Não é sensato, nem soa como democrático que, num julgamento desempatado por um único voto e sendo parte interessada, o STF (elite do setor público) derrube decisões tomadas pela maioria dos quase 600 congressistas. Esse é mais um primor da Carta de 1988, que não impõe um número mínimo de votos para que o STF revogue decisões do Congresso.

5 pensou em “… E O SETOR PRIVADO QUE SE DANE!

  1. Pois é. Em maio participei da defesa de qualificação de um projeto de dissertação no qual o mestrando pretende explicar o impacto da crise nos tribunais de justiça. Eu fiz sugestões dizendo exatamente isso: o doudécimo deve ser repassado e pronto. A receita pode cair o quanto quiser e nada vai mudar.

  2. Pois é, isso aí …….. Somos uns bundões …..

    O setor privado, dos trouxas como NÓS, representa 85% dos trabalhadores e os 15 % restantes são os parasitas do funcionalismo no Brasil com altos salários, cheio de beneficios e privilégios imorais.

    Eu tenho a sensação que só um 14 de julho francês resolveria a parada ……..
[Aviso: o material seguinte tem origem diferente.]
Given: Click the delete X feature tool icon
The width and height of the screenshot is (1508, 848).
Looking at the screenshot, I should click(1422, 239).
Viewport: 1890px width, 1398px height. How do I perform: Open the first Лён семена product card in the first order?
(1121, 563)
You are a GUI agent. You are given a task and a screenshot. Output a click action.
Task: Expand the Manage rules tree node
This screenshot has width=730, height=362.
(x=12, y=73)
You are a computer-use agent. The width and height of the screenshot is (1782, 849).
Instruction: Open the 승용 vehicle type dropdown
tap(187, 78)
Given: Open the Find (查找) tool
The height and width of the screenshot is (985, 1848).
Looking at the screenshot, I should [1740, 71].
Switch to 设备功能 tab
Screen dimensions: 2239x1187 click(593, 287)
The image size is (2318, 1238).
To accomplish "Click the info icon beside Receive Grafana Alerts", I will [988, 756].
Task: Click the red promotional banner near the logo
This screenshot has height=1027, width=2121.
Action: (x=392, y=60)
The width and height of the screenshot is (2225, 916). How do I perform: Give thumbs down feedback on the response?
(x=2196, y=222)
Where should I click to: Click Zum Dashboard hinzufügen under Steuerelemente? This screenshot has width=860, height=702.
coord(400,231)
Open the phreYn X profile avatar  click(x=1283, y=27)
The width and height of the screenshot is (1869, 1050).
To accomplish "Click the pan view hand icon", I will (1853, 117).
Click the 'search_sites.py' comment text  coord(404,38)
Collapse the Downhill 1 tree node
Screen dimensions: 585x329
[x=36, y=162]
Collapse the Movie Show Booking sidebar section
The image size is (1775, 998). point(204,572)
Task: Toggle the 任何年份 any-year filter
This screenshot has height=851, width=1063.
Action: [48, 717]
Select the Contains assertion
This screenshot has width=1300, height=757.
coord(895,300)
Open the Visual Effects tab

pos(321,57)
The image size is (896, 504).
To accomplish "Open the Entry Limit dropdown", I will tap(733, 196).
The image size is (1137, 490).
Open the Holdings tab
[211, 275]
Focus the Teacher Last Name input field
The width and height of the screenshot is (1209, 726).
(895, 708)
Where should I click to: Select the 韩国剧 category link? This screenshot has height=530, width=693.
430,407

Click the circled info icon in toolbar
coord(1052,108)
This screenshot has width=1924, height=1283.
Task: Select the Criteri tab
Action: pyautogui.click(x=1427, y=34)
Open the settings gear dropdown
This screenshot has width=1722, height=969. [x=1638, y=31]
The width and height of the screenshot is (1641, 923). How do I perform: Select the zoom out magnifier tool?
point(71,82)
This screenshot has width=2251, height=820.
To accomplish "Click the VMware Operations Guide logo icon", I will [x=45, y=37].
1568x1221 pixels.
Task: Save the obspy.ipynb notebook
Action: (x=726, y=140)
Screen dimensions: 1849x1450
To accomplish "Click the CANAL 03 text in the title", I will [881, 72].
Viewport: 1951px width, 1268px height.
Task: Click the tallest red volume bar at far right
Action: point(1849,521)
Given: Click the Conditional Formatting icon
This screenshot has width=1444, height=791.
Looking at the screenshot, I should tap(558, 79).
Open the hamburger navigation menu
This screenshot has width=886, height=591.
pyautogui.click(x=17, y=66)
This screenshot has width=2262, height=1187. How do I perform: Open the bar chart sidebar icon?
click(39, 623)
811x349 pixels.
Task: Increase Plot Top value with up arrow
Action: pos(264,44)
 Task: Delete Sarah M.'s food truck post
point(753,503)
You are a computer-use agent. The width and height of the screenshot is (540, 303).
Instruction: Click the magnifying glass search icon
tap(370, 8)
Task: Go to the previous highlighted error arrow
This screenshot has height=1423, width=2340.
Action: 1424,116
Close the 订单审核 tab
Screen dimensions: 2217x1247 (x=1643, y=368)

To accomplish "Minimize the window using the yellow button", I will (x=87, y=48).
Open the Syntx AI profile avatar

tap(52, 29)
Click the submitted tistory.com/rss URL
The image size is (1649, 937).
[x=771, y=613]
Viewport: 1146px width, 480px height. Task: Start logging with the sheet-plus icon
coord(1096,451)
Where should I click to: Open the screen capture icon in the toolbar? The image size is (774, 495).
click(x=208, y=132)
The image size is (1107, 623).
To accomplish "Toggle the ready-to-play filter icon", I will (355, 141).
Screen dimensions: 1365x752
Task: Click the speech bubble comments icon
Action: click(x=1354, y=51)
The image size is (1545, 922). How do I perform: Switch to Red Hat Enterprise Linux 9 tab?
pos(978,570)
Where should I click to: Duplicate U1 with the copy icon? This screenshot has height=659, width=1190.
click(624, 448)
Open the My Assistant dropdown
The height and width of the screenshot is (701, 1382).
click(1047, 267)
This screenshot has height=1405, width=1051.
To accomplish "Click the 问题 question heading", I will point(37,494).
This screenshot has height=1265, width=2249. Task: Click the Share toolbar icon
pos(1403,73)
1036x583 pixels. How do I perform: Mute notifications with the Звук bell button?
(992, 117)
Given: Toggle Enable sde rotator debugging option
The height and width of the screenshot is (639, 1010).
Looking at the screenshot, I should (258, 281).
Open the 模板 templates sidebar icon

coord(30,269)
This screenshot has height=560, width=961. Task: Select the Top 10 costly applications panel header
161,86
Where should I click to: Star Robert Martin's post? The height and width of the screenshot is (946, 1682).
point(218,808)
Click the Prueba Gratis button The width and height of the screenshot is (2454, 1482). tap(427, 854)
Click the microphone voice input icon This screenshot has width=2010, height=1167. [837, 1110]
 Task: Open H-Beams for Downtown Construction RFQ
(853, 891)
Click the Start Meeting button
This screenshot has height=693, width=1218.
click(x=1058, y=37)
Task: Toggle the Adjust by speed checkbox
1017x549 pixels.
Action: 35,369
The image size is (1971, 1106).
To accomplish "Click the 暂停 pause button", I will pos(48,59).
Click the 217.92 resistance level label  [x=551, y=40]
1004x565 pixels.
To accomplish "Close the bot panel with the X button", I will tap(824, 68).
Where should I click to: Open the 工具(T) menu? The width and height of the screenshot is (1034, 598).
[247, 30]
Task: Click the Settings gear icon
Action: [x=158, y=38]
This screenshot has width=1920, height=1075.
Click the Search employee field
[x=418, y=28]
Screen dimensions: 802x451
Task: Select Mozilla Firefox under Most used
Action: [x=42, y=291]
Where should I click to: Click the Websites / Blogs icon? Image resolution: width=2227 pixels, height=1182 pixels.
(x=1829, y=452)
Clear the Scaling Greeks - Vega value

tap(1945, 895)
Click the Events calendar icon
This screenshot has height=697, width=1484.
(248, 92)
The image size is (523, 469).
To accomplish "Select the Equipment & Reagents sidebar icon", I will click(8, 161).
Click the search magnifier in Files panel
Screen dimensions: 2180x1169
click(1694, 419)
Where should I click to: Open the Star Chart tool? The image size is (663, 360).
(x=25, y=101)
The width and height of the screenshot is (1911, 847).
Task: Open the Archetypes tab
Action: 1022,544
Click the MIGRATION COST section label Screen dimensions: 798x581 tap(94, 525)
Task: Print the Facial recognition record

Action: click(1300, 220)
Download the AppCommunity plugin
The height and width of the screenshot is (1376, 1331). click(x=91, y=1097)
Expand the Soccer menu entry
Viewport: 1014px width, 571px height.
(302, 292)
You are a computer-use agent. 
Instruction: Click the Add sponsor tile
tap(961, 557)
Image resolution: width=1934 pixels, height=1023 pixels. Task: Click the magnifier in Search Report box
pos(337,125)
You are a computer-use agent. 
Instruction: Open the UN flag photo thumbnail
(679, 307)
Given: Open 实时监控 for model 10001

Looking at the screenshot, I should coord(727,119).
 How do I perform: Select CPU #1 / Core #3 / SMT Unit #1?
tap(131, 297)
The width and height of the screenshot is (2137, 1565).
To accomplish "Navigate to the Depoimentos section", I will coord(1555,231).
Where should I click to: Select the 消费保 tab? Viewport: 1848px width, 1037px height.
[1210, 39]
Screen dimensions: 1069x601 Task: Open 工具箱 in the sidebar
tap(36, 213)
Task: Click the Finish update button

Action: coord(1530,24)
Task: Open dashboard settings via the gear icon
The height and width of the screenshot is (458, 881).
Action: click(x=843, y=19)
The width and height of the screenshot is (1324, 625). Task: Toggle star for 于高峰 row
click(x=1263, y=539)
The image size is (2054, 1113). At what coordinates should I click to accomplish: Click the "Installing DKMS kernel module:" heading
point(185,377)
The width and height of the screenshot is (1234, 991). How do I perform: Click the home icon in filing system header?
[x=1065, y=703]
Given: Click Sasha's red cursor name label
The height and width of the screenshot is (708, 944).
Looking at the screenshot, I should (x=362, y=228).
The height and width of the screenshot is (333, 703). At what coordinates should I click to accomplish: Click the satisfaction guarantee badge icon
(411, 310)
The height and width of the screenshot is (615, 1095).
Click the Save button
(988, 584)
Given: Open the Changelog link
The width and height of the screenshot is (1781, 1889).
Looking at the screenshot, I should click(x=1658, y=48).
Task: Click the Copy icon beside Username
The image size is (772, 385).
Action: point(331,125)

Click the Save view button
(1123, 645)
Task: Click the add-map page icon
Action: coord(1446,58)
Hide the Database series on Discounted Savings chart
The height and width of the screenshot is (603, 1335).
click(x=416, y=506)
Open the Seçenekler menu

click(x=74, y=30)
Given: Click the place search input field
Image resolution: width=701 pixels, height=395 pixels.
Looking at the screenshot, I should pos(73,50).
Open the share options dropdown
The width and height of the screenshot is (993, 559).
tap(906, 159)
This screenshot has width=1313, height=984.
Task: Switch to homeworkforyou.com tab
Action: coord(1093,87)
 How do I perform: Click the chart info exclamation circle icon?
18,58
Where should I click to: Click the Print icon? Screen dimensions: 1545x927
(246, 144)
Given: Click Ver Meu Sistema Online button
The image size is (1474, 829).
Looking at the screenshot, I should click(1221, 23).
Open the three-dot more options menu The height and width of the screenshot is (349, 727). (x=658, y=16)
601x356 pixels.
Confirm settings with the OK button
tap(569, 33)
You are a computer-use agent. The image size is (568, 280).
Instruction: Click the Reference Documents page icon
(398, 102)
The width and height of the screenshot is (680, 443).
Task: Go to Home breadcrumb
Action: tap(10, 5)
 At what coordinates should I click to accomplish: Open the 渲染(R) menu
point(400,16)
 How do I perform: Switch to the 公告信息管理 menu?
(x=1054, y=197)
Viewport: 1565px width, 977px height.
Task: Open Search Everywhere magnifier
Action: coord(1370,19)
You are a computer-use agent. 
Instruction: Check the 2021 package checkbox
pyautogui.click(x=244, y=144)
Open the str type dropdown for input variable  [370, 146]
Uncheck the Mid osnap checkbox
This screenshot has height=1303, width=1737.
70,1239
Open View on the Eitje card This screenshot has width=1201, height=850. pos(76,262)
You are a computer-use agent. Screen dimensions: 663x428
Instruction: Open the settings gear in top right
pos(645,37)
    É simplesmente revoltante………. !!!!!

    Mas toda corda tem seu limite e as vezes basta uma gotinha ………..

  3. Caro Pugina,

    Permita-me ousar discordar do senhor.

    Não acho que a solução seja a constituição descer a detalhes e minudências como a que o senhor sugere.

    Para mim, bastaria VERGONHA NA CARA, DECÊNCIA, HONRADEZ HONESTIDADE no STF.

    E não esse bando de crápulas que lá está.

    Guilhotina já!!! Em todas as praças públicas desse país de bundões.

  4. “Nós, os cidadãos, somos os legítimos senhores do Congresso e dos Tribunais, não para derrubar a Constituição, mas para derrubar os homens que pervertem a Constituição” (Abraham Lincoln)

  5. Esses anões mentais precisam entender que apenas oferecem serviços, pois nada geram, nada produzem, exceto despesas para seus contribuintes.

    Não tem jeito. O setor público tem que quebrar. Tem que se esfacelar bonito.

    E não está longe disso, pois há diversos concursos onde se ganha menos do que no setor privado, por mais surrado que este esteja (imagine se matar de estudar pra concorrer um vaga com meio mundo para ganhar um salário mínimo enquanto tem eletricista que embolsa aí 4 a 5 vezes isso).

    Só assim para dar um “reset” nessa sovietização cultural e empregos serem vistos e valorizados como devem ser de fato. Entre me fuder sozinho e me fuder levando junto quem tá me fudendo, foda-se: é o espírito kamizake assumindo a parada.